Text extract:
------------------------

Re: F40 Change Proposal: F40 MariaDB MySQL repackaging (Self-Contained)

[Date Prev][Date Next][Thread Prev][Thread Next][Date Index][Thread Index]

 



Hi,

On Fri, Oct 20, 2023 at 1:12 AM Kevin Kofler via devel
<devel@xxxxxxxxxxxxxxxxxxxxxxx> wrote:
>
> > * Rename package 'community-mysql' to 'mysql' and Stop providing
> > 'mysql' symbols by package 'mariadb'
>
> Why not just drop community-mysql (and keep mariadb as the provider of
> mysql*) instead? I really do not see why we need to ship 2 competing forks
> of the same database in Fedora. Applications typically do not even notice
> the difference.
>
> > When MariaDB was introduced to Fedora, it seemed like it eventually
> > replaces MySQL
>
> Is that not what has happened? Who still uses the Oracle crippleware?
>
> As I understand it, most distros are shipping only MariaDB.

MySQL is definitely still on the scene. Few examples from the big distros here:
  Ubuntu: https://packages.ubuntu.com/search?suite=default&section=all&arch=any&keywords=mysql&searchon=names
  Arch: https://aur.archlinux.org/packages/mysql

Some distros dropped MySQL entirely, some favors MariaDB. None of that
changes the fact that MySQL still is a popular DB.

------------------------

Stored data:
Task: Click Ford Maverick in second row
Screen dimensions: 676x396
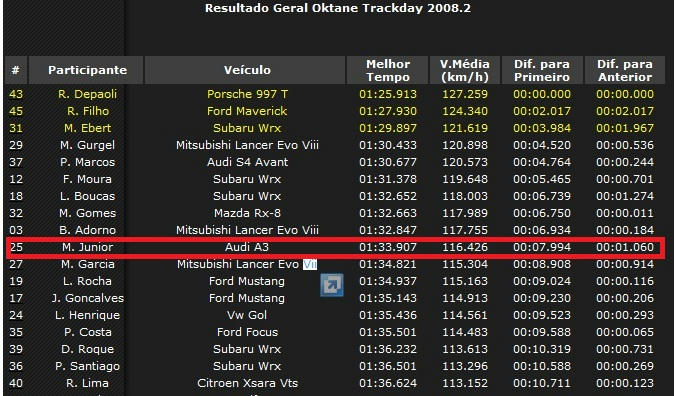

------------------------

Written instruction: Write out the part of the mailing-list message about MariaDB and MySQL that opens with the words containing "MySQL is definitely" and closes with "a popular DB.". The data has no connection to the mailing-list message about MariaDB and MySQL.

Finished answer:
MySQL is definitely still on the scene. Few examples from the big distros here:
  Ubuntu: https://packages.ubuntu.com/search?suite=default&section=all&arch=any&keywords=mysql&searchon=names
  Arch: https://aur.archlinux.org/packages/mysql

Some distros dropped MySQL entirely, some favors MariaDB. None of that
changes the fact that MySQL still is a popular DB.